Others – often religious but not always – use the word to mean

settled principles or rules, deriving from a source outside of humanity, adherence to which (or active engagement with which) constitutes correct behaviour. They see this as having an existence independently of human beings, as the moon or stars exist, and relying for its authority either on this objectivity or on the sanction given to it by a divinity.

Sometimes the incompatibility of these two stances makes further discussion of morality as morality impossible or at least unproductive. I think in future discussions I will make this point when the time comes and then go on to discuss the evidence for the two ‘origin of morality’ claims as the only way to move the issue forwards. I have evidence for what I believe from biology and anthropology as well as experience. What evidence is there for the alternative account of the origin of morality?

2. ‘Meaning’

The same problem applies to the idea of ‘meaning’ in life. When I talk about ‘meaning in life’ I am talking about

the sense of meaningfulness that human beings (individually and collectively) create in their lives through adopting worthwhile goals, through relationships with others, through aesthetic and emotional and sensory experiences.

Others – often religious but not always – use the word to refer to

some sort of ultimate and objective purpose that transcends not only the individual but all of humanity. This is meaning as an answer to the ‘What’s it all for?’ question.

I am reluctant to let the use of ‘meaning’ go but I think I will and will use ‘fulfilment or sense of purpose in life’ in the future to keep things explicitly human and earthly avoid confusion with the claim there is objective or ultimate meaning to the universe.

3. There really are non-religious people who believe only religion provides a secure foundation for values and meaning

It is almost always only in student groups that I encounter this, but there is a sort of theoretical nihilism felt by some non-religious people, for whom muddling through and dealing with life as it is, accepting that morality is a prudential endeavour relying on our shared human needs and accepting that there is no objective purpose to reality, only the meanings that we make for ourselves is not enough.

I think this is very much a minority position among thoughtful people and I also think it is theoretical and has little effect on the actions in practice of even those who believe it in theory.
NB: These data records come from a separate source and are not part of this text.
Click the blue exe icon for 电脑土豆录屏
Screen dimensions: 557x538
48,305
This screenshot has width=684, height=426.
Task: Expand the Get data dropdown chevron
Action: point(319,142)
But it reminds me of three things:

The first is a concise quote from J S Mill that sums up this position nicely and shows how little things changes over the decades:

Many, having observed in others or experienced in themselves elevated feelings which they imagine incapable of emanating from any source other than religion, have an honest aversion to anything tending – as they think – to dry up the fountain of such feelings.

The second is the quote by humanist philosopher Brendan Larvor that Humanism is ‘the joint denial of theism and nihilism’ and how important both parts of that are.

The third is the second part of the ‘vision’ statement of the British Humanist Association, which is that we want ‘non-religious people to be confident in living ethical and fulfilling lives on the basis of reason and humanity’ and how important that aim of ours is – even if it doesn’t appear as important to those of us who are already pretty confident (as our members tend to be!)